Ha, ya Trabzon, Trabzonumuz söz konusu olunca? Meselenin geri kalanı hepten teferruat oluyor. Nedendir? Derseniz. Gün geçmiyor ki eski dostlardan “Ah yakılan, yıkılan, harabeye dönen Trabzonumuz.”  Nerede o güzelim yalılar, kumsallar, birbirine saygılı insanlar, sokalarımızın temizliği vs.

Millete bir dokun bin ah işit. Bu güzüelim şehir hakkında nereden tutsanız insanlardan hemen bir “vah, vah” nidası alıyorsunuz. Arada hava durumuna bakmadan, aşırı nem, aşırı kalabalık, uzun sokakta size adap dışı omuz atan genç kızlarımıza rağmen gezinmeden olmuyor.

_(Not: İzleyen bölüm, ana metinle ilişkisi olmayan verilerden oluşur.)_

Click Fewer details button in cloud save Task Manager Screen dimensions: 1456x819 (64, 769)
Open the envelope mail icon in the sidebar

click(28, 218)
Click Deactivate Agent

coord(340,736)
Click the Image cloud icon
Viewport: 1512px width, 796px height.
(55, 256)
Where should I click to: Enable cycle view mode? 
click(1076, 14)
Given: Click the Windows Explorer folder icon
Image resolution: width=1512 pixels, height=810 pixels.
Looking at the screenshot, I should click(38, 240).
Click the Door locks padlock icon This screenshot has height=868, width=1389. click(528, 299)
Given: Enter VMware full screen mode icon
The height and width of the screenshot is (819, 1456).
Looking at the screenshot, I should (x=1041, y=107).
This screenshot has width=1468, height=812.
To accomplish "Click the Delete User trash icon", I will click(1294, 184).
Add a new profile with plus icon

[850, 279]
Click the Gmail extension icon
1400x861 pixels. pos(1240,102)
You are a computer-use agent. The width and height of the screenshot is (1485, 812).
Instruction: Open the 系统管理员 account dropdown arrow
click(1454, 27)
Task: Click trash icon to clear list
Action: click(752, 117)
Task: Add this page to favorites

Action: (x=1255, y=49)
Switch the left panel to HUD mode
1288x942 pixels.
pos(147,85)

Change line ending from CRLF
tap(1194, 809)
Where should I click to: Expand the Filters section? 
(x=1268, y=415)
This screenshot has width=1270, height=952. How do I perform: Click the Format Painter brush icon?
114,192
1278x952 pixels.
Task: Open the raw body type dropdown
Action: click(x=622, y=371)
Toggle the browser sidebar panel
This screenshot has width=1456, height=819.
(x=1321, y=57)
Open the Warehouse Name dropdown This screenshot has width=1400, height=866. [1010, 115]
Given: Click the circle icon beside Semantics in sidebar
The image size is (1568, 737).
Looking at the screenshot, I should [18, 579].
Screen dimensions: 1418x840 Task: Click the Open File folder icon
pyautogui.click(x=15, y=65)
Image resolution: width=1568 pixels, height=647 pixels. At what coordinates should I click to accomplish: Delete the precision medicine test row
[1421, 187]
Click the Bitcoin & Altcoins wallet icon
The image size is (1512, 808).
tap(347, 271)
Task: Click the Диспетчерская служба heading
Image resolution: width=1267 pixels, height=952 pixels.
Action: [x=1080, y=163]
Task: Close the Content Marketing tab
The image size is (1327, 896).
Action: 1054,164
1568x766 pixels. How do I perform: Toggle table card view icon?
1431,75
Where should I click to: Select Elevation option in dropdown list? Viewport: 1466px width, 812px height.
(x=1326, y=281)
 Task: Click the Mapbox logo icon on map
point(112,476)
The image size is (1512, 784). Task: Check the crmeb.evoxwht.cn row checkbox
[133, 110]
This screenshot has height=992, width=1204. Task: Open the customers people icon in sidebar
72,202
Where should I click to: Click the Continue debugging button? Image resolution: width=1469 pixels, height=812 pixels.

Olmaz tabi, büyükler ne demiş “gezen tilki yatan aslandan yeğdir.” Gezmeyince göremezsin, görmeden de bir şeyleri karıştırmak olmaz, olmuyor. Oturup bir köşede birkaç dostla iki çift lâf edelim derken hemen aradan birileri sokalarımızda özellikle perişan edilen Meydan Parkı’nda gezinirken burnunun direğini kıran yemek, kebap ve balık ızgara kokuları. Yahu böyle şey olur mu? Trabzon’un en merkezi alanı lokantacılara adeta peşkeş çekilmiş. Adamların masaları meydanı işgal etmiş. Sen aralardan geçmek için yemek yiyenlerden nerede ise izin almak zorundasın. Yani rezaletin ta kendisi. Yemek yiyenin, lokantacının hakkı var ama geicinin, yayanın hiçbir hukuku yok. Gel parkta gezin(!) masaların, sandalyelerin arasında “Kıvırtmalı oynuyorsun adeta.” Hooop... “Kıvırtmalı” deyince aklıma hemen futbol geldi buradan da güzelim Avni Aker Stadı ve Yavuz Selim’in şu andaki rezil kepaze durumu. Artık oradan geçerken yüzümü Boztepe’ye çeviriyorum görmeyeyim diye.

Neee... Boztepe’ye mi dedim? Al sana onparalık daha. Yahu şu kırkyılda kendi kendine ağaçlanan, yeşer Boztepe’yi böyle delik deşik edip kalan son yeşil manzarayı da katletmek kimin aklına geldi? Gazeteye ceza gelmese ağzımı bozacam da kalsın bakalım. Hangi geri zekalı bu projeyi yaptı, kimler onayladı, kazmayı kim vurdu vurduttu. Allahım bu ilde rahat nefes alıp birisine “Allah razı olsun” diyeceğimiz bir köşemiz de mi yok. Aha alın size Aşıklar Parkı; nam-ı diğer Fatih Parkı. Ne halde, ne zaan biter, insanlar burada bir bardak çay ile mütevazi keyif yapardı onu da ellerinden alıp “Ticarethane” lere alet ettiler. Rahmetli Berber Sali olsa da Aşıklar Parkı’nın halini görse. Neyse bir kez belimiz doğrulttuk ya artık bundan böyle belediyenin yakasını bırakmak yok. Tabii sevgili dostumuz Ortahisar Belediye Başkanı A. Metin Genç’e de sıra getireceğiz.

Şimdilik hoşça kalın.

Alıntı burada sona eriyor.